Profesor Hartman miał w piątek na UMCS wygłosić wykład „Blaski i ciebie antysemityzmu”, zorganizowany przez fundację Wolności od Religii oraz lubelski oddział Polskiego Stowarzyszenia Racjonalistów. Jednak po otrzymaniu e-maila rektor uniwersytetu podjął decyzję o przełożeniu spotkania. Swoją decyzję argumentował słowami: – Jako rektor jestem odpowiedzialny za bezpieczeństwo na terenie uniwersytetu. W dniu, w którym mamy u siebie tak ważną imprezę jak dzień otwarty, nie jestem jeszcze dodatkowo w stanie zabezpieczyć bezpieczeństwa na tym wykładzie. Może przecież na niego przyjść określona grupa ludzi, mówię to w kontekście innych wydarzeń, jakie miały miejsce w kraju.
Prof.
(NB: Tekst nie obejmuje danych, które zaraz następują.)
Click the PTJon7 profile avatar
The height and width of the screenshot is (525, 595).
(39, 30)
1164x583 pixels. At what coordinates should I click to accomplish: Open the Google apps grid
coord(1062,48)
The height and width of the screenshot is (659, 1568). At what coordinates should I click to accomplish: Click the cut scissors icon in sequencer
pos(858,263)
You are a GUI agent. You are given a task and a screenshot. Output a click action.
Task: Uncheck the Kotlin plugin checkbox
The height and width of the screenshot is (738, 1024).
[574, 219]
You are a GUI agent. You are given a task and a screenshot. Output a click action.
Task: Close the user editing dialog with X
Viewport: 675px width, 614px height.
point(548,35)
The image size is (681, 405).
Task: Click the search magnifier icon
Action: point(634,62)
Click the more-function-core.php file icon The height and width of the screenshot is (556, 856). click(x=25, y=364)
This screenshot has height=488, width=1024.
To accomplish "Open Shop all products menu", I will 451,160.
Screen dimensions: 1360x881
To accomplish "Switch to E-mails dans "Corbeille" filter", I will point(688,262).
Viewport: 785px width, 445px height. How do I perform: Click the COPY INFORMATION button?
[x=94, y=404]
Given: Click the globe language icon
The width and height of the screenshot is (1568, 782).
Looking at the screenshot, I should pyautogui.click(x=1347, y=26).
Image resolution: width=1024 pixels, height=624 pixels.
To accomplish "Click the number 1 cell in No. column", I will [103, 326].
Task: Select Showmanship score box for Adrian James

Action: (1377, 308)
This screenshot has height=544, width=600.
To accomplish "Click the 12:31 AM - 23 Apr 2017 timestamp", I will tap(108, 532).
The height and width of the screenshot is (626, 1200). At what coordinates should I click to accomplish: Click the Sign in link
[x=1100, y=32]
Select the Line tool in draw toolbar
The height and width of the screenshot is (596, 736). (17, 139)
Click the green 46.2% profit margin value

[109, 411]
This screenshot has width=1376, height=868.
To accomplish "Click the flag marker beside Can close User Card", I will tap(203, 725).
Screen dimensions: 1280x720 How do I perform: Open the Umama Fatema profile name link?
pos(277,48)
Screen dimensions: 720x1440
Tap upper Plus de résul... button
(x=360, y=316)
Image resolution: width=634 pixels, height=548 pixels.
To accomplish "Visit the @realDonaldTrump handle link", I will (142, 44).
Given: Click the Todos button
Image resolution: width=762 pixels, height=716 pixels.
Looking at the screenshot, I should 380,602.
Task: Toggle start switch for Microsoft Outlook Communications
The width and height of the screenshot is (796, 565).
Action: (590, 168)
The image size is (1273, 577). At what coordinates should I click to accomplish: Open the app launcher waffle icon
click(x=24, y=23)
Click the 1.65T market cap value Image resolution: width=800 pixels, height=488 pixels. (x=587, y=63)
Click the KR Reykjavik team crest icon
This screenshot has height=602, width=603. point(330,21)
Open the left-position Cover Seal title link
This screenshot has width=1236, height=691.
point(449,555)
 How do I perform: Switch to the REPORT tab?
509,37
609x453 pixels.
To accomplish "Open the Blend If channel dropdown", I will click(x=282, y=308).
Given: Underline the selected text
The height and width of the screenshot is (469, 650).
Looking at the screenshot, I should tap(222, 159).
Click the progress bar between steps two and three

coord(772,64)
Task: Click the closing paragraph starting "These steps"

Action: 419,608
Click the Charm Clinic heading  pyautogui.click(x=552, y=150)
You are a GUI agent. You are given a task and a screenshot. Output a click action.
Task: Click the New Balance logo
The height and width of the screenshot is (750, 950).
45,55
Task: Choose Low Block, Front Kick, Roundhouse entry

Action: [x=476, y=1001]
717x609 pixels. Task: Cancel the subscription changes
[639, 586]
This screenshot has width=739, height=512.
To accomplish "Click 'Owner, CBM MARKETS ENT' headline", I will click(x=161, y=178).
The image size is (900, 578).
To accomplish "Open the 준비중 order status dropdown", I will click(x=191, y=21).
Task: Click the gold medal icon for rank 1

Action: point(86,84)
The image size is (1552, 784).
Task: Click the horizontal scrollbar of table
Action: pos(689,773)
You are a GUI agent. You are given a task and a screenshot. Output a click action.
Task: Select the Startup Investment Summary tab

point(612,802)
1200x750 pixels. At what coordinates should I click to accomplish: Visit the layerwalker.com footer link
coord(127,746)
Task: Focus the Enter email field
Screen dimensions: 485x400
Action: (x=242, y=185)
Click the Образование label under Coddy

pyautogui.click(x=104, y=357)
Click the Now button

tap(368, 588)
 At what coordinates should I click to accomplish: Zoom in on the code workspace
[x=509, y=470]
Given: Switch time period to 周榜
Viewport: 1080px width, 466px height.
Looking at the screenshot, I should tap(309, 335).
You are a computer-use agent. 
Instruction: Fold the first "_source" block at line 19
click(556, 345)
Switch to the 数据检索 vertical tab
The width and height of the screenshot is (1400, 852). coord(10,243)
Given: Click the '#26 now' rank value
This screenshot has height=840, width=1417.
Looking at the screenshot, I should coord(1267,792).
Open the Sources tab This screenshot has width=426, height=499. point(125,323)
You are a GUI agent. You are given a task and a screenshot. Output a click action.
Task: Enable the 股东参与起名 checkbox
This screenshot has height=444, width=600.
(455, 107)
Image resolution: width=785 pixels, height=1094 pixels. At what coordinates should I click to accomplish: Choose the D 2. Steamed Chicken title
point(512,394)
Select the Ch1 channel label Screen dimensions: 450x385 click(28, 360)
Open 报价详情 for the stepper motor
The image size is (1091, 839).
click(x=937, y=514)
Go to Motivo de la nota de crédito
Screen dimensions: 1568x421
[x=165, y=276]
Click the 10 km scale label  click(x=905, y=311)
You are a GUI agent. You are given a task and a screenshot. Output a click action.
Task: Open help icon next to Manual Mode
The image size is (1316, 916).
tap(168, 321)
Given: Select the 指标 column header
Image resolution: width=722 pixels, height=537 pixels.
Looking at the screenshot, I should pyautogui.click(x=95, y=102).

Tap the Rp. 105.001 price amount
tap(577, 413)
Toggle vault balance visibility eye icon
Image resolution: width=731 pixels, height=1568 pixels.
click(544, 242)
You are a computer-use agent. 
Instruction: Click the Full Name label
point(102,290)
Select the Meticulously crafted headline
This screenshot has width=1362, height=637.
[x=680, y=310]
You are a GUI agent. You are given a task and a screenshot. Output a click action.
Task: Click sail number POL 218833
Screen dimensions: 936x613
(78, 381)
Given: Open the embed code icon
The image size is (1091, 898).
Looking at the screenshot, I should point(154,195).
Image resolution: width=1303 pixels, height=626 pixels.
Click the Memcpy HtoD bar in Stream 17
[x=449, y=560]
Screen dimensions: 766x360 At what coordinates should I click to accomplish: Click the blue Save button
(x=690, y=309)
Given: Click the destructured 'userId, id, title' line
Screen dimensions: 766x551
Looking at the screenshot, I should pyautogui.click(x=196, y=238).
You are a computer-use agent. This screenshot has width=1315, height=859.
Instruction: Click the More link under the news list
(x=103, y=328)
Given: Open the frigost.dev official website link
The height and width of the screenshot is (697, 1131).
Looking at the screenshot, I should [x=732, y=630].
Jan Hartman zaakceptował decyzję rektora UMCS, jednak uważa, że gdyby on był rektorem, wykład odbyłby się zgodnie z planem, aby nie stwarzać wrażenia, że można zastraszyć rektora i w taki sposób dyktować co ma robić.
Gazecie udało się ustalić, że „Studenci dla Lublina”, którzy wysłali e-mail do rektora są grupą studentów z lubelskich uczelni.